What most digital marketers think market research means:
– Checking out three direct competitors on the major social platforms.
– Making a list of things they’re talking about that seem to be getting engagement.
– Ignoring everything they’ve just learnt because it was basically nothing and besides, the brand they’re representing is far too special to be following the competition.
– Total time requirement – 1 hour.
– Value – gives them something to talk about in the weekly review meeting.
What market research actually means:
– Making a large list of competitors.
– Checking out available financials via Companies House.
– Creating shortlist of those with strongest revenue growth.
– Using tool like Similar Web and Semrush to see where they’re generating their traffic and spending their money (if they’re throwing cash at a particular channel, they’re almost certainly making cash on that channel).
– investigating the channel activity in depth – for referral traffic that means emailing/calling those websites that seem to be sending traffic to better understand the relationship and if it’s one you can replicate. For SEO this means everything from pages indexed to site speed and link portfolio to use of deep landing pages. For email it means subscribing to every available data capture and drawing up a map of the subsequent email journey they’ve placed you on.

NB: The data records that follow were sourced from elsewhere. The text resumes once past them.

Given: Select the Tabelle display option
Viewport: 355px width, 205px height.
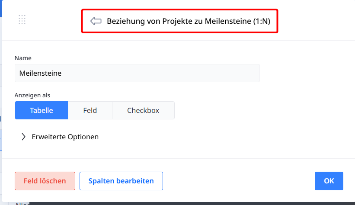Looking at the screenshot, I should 42,110.
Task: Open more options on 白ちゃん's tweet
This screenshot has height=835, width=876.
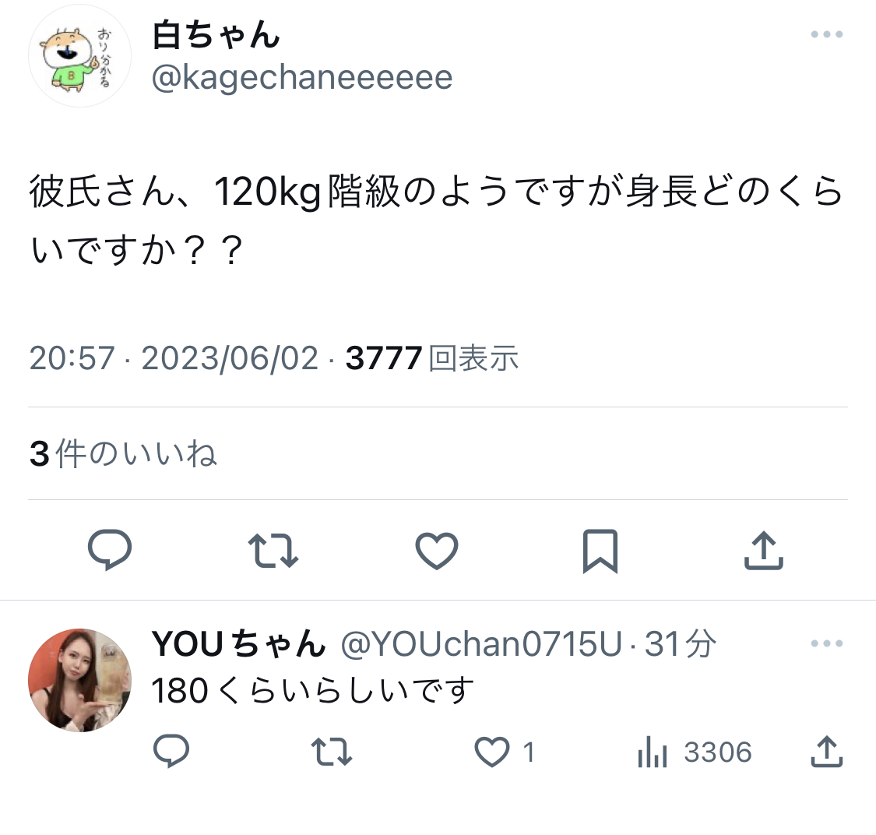Action: pyautogui.click(x=827, y=34)
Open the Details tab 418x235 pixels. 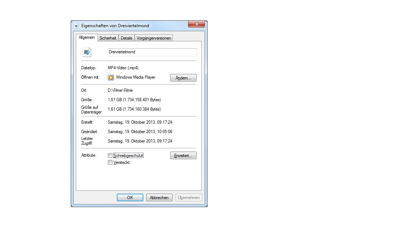click(126, 38)
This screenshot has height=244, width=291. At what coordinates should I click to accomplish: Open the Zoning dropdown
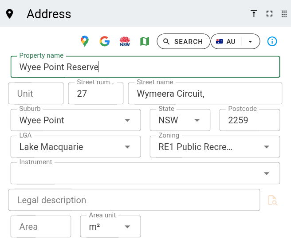[x=267, y=147]
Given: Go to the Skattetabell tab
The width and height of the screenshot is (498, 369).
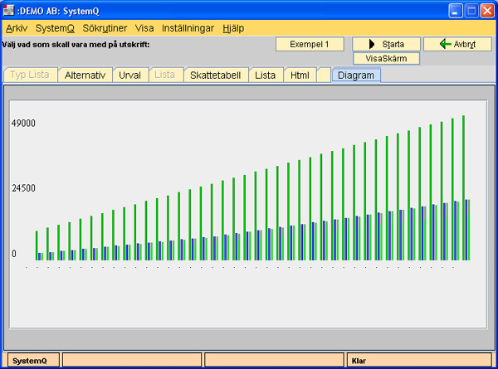Looking at the screenshot, I should 215,75.
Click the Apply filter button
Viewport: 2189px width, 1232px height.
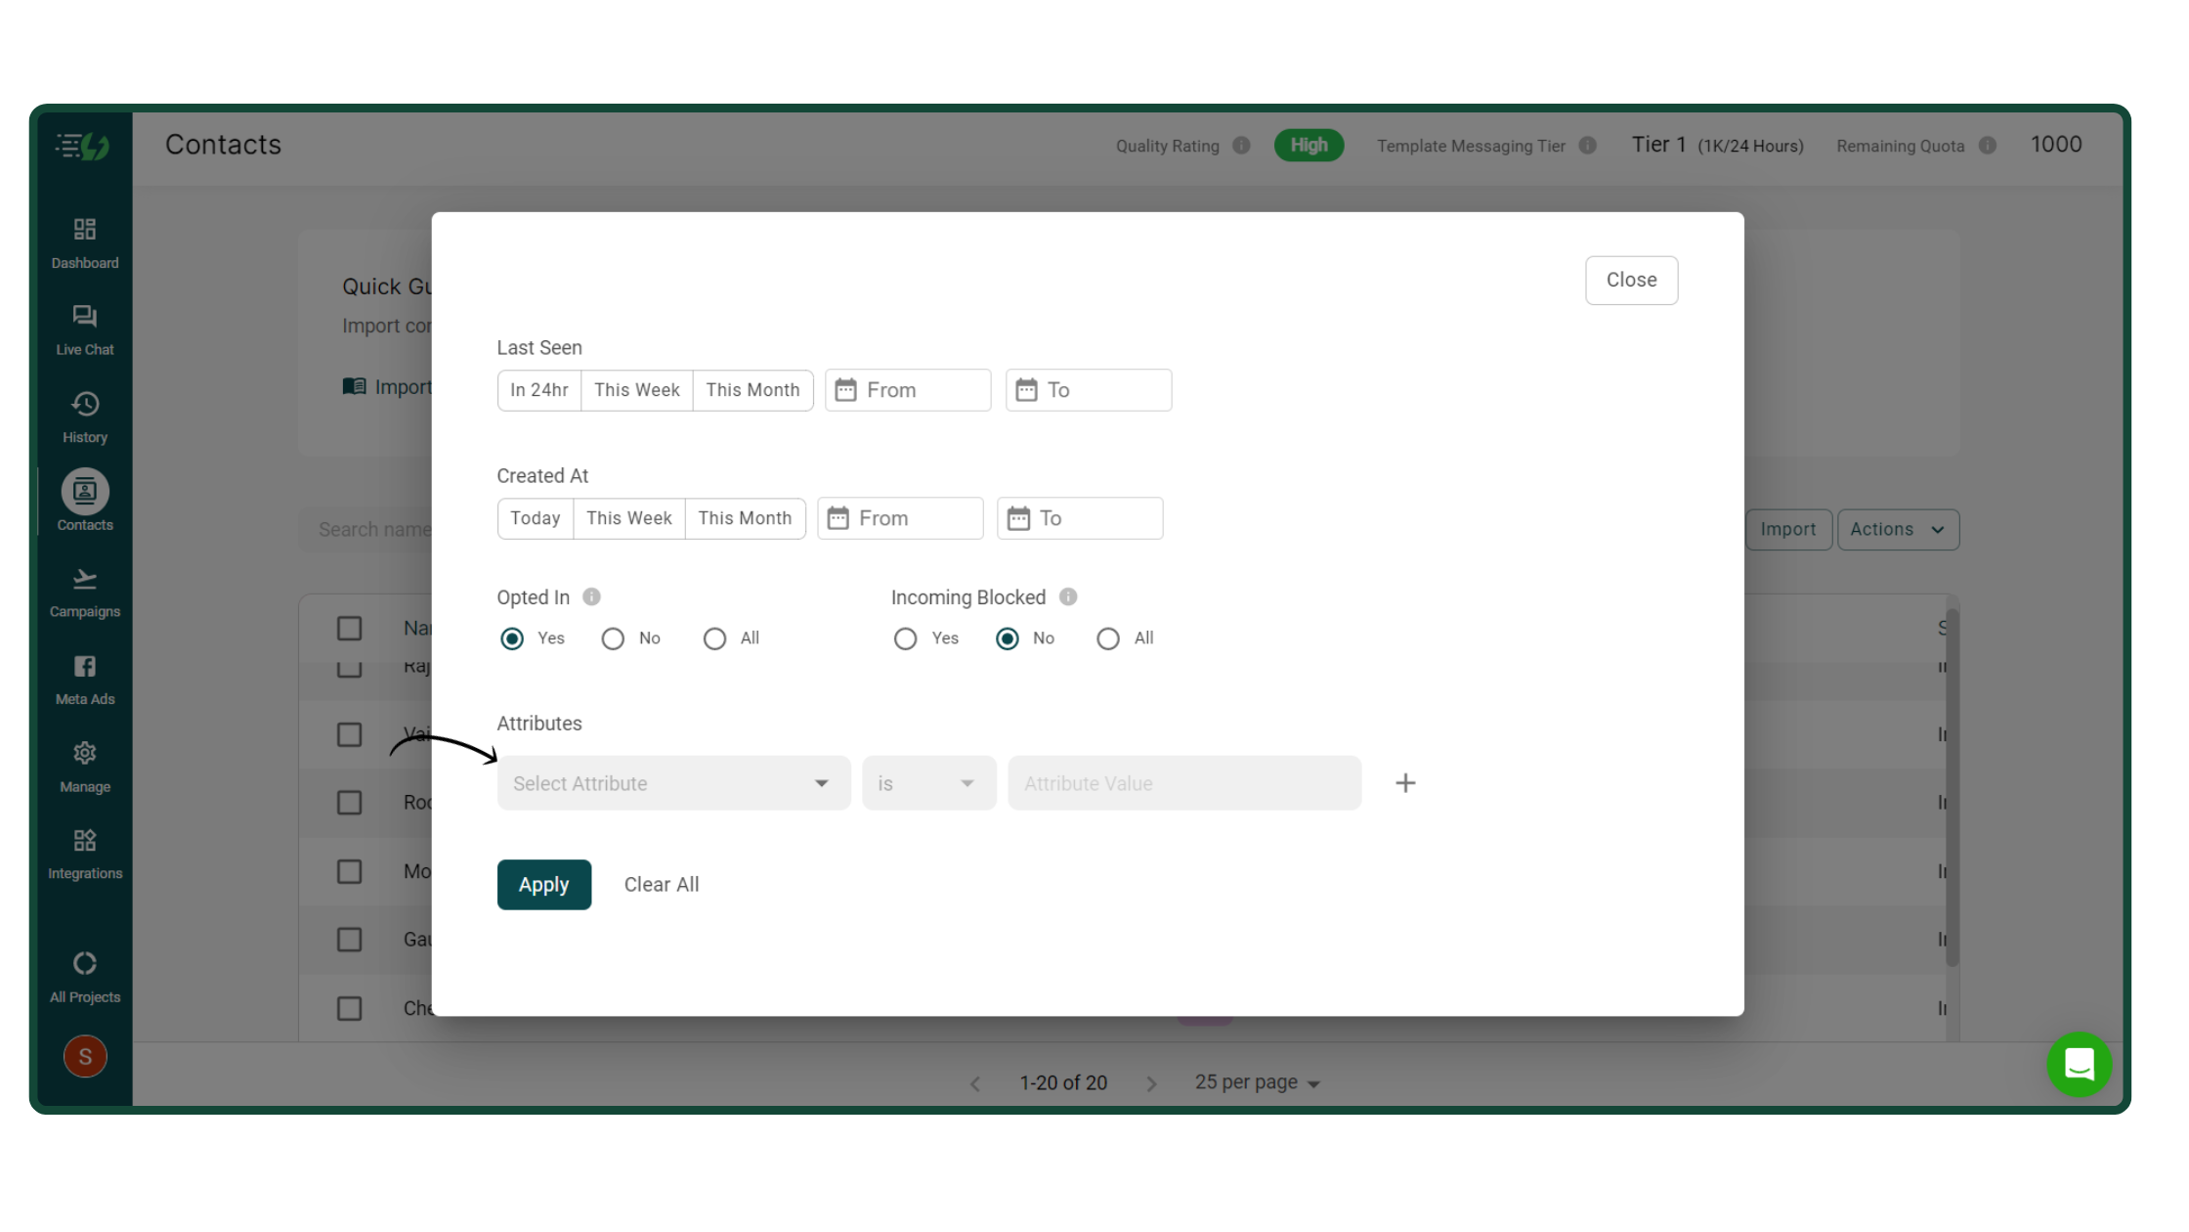(544, 885)
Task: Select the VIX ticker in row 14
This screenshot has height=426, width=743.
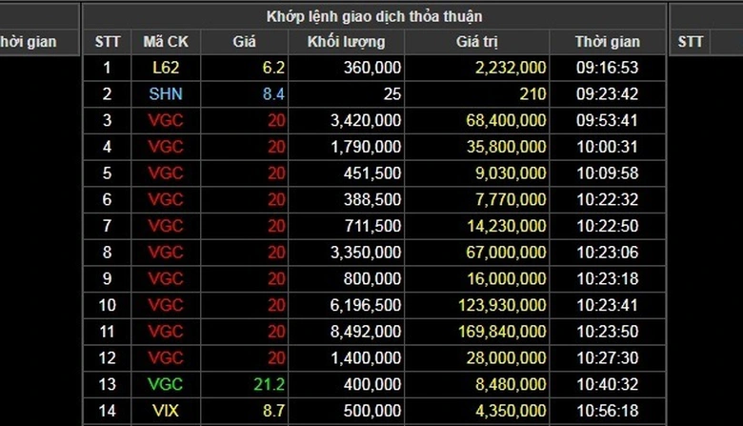Action: (165, 410)
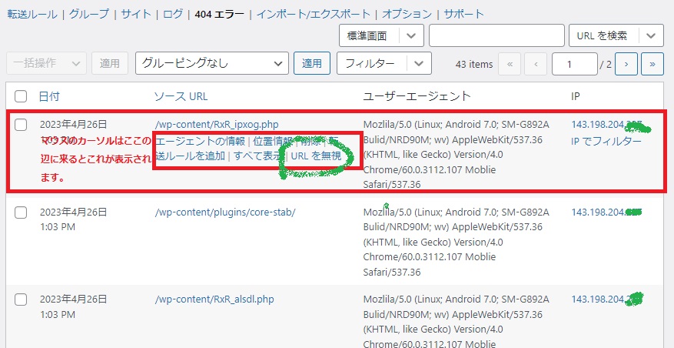The image size is (674, 348).
Task: Click the search text input field
Action: point(496,35)

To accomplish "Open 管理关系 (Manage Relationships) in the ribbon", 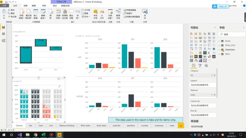I will (x=118, y=14).
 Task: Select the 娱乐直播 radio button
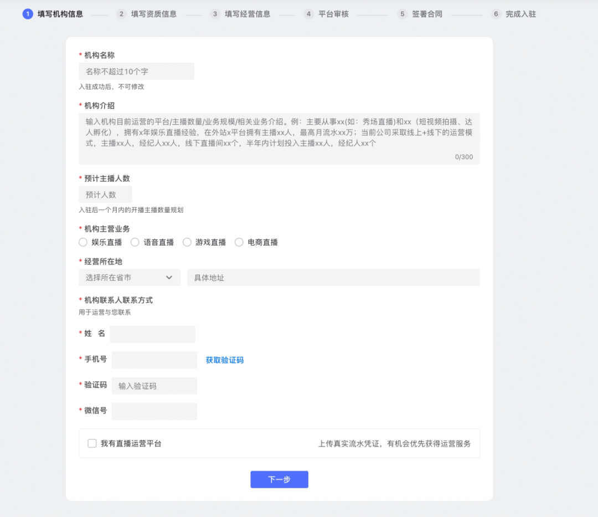point(83,242)
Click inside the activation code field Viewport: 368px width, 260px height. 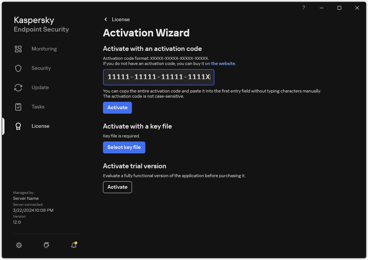click(158, 77)
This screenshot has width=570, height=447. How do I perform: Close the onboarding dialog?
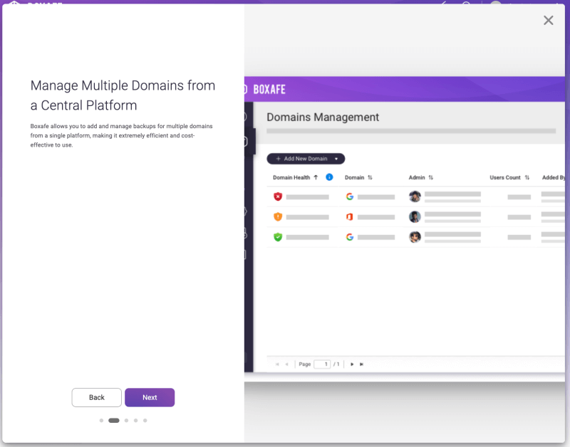click(x=548, y=21)
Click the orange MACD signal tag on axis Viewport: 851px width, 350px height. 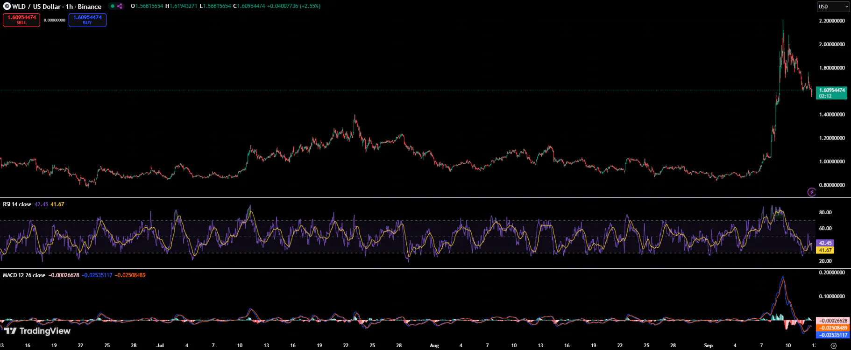(x=833, y=328)
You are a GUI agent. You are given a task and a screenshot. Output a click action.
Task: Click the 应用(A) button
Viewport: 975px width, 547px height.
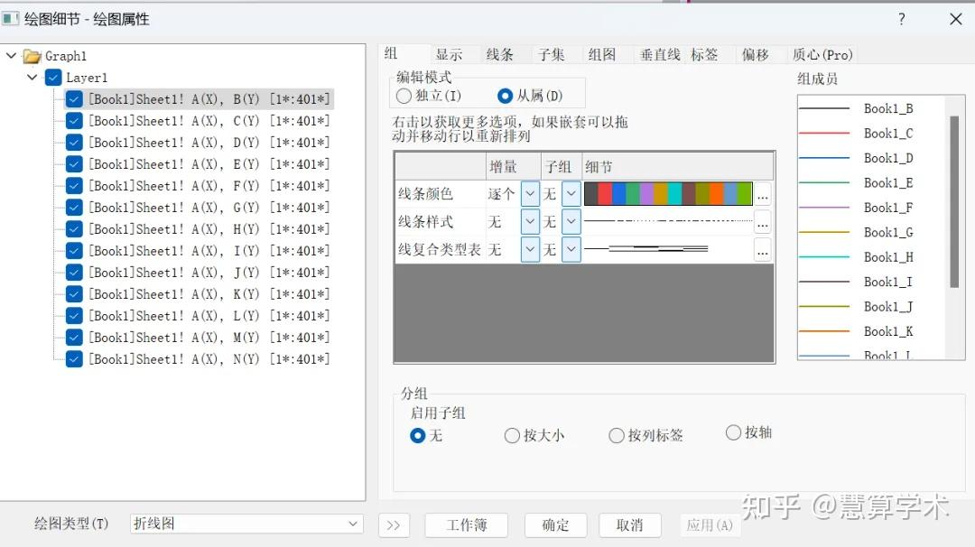(710, 524)
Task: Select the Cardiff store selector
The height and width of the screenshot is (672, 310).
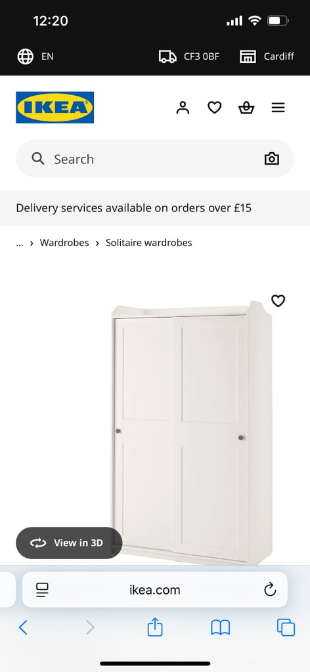Action: coord(267,56)
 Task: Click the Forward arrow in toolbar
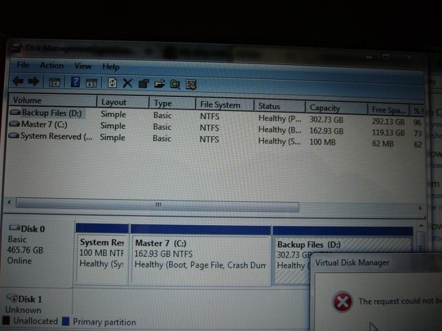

– Calling them up as a buyer – how do they answer the phone? How quickly do they give you pricing information? What information do they send across and in what format? What are the key selling points they seem to obsess over?
– Creating a plan for the next 6-12 months in which you’ll copy the best of what you’ve learnt (you can get “creative” after that).
– Time required – a month.
– Value – almost immediate propulsion to the top division of your market, elimination of almost all guesswork. and 375 (give or take) large bucketloads of cash.